Lo triste y desalentador es que lo de la Guajira no es aislado, hay casos que podrían considerarse incluso más graves. En Vaupés, según datos de Unicef, la desnutrición crónica de niños y niñas alcanza  niveles de 34.7% en menores de cinco años, y en nuestro país hay niños que se siguen  muriendo de física hambre, indicador que no tiene ningún tipo de presentación. No puede existir un mandatario que se sienta exitoso en su labor mientras eso suceda en un territorio que está a su mando.

Ya sé que las autoridades constantemente han respondido que la desnutrición en el país se  ha venido reduciendo de forma significativa desde 1995, que este caso de la Guajira en donde las muertes aumentaron es algo aislado que por supuesto habrá que revisar. Lo que sucede es que ocupamos un vergonzoso puesto dentro de los países latinoamericanos, en el nuestro hay más niños desnutridos que en Panamá, Costa Rica, Bolivia, Venezuela, Nicaragua y El Salvador entre otros.

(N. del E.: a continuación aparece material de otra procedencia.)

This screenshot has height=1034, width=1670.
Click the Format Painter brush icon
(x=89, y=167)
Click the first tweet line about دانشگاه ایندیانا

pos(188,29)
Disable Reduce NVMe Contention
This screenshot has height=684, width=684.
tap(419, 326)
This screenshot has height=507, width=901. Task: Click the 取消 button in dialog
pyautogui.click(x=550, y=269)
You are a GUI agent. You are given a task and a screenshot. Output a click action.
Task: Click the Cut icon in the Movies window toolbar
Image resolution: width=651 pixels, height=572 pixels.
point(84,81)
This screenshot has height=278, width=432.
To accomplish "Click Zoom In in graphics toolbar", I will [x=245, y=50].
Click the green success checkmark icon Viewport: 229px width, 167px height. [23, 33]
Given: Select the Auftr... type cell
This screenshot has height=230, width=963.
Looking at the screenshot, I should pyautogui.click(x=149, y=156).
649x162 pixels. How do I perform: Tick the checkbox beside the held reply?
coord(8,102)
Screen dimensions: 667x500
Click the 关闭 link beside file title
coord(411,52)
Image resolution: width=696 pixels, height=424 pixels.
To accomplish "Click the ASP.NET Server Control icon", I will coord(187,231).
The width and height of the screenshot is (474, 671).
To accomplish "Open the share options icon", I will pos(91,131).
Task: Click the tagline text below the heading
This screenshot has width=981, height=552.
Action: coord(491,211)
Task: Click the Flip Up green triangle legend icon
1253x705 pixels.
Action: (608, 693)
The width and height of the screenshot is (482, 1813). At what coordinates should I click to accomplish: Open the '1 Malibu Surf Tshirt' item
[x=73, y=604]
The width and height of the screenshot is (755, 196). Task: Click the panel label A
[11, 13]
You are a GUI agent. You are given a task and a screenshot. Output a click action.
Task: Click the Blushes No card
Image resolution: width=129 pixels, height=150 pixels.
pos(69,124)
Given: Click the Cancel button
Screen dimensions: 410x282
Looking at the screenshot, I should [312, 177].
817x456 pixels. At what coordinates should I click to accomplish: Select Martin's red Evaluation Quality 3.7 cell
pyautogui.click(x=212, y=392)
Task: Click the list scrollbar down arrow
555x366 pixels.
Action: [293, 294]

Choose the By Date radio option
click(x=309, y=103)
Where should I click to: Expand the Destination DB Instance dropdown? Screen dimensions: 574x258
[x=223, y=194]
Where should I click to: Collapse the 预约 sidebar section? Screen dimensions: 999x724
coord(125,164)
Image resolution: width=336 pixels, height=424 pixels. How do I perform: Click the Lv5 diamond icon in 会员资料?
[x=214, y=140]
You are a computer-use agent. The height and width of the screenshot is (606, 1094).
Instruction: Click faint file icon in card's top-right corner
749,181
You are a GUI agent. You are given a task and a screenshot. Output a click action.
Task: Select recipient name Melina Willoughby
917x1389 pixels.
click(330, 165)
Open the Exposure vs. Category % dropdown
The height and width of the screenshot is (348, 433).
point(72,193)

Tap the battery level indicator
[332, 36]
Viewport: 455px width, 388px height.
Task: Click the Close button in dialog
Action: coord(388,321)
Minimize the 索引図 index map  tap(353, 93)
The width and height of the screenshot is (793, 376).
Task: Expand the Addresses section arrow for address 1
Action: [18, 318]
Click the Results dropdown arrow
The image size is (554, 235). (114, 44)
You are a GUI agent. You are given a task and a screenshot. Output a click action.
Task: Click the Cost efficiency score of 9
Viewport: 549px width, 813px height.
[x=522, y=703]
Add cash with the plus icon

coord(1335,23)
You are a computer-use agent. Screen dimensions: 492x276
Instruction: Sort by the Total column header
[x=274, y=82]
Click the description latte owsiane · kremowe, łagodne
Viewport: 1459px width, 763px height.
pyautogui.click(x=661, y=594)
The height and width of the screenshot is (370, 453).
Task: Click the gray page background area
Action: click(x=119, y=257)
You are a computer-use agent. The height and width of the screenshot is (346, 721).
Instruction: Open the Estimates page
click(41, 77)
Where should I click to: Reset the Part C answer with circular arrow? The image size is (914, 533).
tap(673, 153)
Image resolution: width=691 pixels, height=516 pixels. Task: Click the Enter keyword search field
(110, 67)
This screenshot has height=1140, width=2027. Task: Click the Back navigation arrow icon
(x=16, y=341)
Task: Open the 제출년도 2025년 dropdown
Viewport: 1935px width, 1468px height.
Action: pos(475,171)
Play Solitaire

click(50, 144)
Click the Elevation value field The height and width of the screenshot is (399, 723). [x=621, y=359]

Entiendo que hay que reconocer los esfuerzos hechos por las autoridades, y que también se ha aceptado internacionalmente que hemos disminuido los índices de desnutrición crónica; pero hay temas en los que la disminución no es suficiente, lo único aceptable es la erradicación y estamos todavía lejos de ello.

Sin erradicar necesidades básicas que debe garantizar un Estado de derecho a sus ciudadanos, hoy que tenemos la ilusión de llegar a feliz término en un proceso de paz, debemos tener claro que la paz no llegará jamás ni será duradera si no acabamos con la situación de pobreza, falta de oportunidades y desigualdad que se ven en todo el territorio nacional. El verdadero trabajo, más allá de firmar un papel, es comprometernos como sociedad a que un informe como el que presentó la defensoría sobre los niños de la Guajira no pase desapercibido y nos resbale como suele suceder con este tipo de información, y por supuesta que el Estado garantice que su prioridad será, antes que cualquier cosa, atacar estos índices impresentables ante el mundo, que en ciertas zonas nos acercan más a las realidades africanas que las que nos venden cada año con el reporte de de crecimiento para el año siguiente.

Una cosa más: Después de conocer que los enfrentamientos internos de la cancillería y algunos involucrados en la defensa del Estado ante la CIDH, entiendo que es muy difícil que con ese manejo podamos salir airosos en algún pleito internacional.